### DIRECTIONS
Using the data below, work out how many of its lines contain "computer", and give that number with nothing added.

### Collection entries
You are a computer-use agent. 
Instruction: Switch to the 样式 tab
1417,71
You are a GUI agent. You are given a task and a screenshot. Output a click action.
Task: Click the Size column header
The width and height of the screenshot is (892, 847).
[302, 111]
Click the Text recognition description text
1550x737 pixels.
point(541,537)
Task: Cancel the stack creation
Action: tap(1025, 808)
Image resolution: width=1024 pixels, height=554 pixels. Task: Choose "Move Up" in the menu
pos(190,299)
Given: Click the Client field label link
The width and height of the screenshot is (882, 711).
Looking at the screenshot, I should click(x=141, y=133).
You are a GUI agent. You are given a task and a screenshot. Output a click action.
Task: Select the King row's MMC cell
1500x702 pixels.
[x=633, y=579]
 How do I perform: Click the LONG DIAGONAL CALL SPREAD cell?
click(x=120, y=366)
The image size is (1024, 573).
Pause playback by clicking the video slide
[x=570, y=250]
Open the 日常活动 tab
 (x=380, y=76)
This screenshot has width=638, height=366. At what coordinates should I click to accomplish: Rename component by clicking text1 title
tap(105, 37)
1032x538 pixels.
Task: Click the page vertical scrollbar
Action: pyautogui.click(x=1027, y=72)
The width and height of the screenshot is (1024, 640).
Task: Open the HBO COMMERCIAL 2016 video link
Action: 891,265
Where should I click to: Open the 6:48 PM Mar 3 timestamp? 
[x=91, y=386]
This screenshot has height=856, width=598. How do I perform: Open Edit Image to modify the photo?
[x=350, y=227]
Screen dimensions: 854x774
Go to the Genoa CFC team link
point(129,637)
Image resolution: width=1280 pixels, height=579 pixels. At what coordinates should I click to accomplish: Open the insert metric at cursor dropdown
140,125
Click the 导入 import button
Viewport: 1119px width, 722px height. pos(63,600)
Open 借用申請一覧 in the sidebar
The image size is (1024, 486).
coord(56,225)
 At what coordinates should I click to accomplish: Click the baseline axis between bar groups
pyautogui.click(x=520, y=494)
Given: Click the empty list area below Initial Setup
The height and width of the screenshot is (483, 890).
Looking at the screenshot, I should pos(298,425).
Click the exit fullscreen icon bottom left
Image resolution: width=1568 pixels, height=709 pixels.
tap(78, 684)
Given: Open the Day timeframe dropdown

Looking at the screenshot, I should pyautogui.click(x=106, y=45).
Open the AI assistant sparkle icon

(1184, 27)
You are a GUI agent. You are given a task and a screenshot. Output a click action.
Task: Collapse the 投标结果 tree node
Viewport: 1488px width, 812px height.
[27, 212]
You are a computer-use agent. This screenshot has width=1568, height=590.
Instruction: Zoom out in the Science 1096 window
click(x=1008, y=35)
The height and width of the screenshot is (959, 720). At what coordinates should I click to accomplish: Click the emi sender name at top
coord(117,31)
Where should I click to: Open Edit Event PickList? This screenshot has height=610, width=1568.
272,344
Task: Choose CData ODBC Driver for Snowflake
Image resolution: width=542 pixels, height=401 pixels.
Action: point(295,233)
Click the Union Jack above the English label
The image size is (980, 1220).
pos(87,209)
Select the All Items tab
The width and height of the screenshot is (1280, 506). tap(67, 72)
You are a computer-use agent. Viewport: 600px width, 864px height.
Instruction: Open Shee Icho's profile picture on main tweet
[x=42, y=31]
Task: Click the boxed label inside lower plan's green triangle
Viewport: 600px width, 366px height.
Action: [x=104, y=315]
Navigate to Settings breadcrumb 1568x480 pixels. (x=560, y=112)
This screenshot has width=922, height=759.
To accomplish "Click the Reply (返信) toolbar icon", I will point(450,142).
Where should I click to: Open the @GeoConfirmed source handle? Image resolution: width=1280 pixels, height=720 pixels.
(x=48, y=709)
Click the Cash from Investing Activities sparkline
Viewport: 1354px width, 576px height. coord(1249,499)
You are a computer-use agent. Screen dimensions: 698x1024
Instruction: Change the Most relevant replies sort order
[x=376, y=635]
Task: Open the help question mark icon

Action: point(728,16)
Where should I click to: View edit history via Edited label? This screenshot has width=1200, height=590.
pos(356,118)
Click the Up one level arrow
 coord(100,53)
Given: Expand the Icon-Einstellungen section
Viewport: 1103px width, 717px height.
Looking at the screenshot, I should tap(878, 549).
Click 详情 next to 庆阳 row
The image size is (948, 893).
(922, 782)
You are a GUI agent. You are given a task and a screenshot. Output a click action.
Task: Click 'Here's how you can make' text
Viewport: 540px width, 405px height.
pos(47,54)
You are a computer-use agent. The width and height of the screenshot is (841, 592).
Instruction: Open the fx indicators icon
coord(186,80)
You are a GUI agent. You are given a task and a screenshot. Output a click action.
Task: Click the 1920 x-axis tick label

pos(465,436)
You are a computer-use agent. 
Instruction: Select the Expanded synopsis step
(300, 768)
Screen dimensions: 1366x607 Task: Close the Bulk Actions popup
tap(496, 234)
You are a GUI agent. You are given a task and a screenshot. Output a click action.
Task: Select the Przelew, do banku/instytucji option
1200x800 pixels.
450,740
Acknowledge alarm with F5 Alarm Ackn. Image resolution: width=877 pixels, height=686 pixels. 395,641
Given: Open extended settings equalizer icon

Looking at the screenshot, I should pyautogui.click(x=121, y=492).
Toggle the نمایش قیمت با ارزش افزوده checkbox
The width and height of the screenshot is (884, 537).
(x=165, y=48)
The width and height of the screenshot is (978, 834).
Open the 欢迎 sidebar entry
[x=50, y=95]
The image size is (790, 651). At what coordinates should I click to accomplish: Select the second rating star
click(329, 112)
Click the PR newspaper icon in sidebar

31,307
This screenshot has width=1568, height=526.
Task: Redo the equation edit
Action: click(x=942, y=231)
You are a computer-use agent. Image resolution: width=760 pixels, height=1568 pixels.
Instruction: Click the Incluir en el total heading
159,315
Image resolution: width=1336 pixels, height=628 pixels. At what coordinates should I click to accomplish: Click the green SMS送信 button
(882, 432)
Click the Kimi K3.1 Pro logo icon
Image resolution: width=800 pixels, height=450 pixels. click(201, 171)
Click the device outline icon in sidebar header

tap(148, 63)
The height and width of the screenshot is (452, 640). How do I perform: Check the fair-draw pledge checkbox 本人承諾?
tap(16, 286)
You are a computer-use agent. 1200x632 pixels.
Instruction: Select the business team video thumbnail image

### FINAL ANSWER
8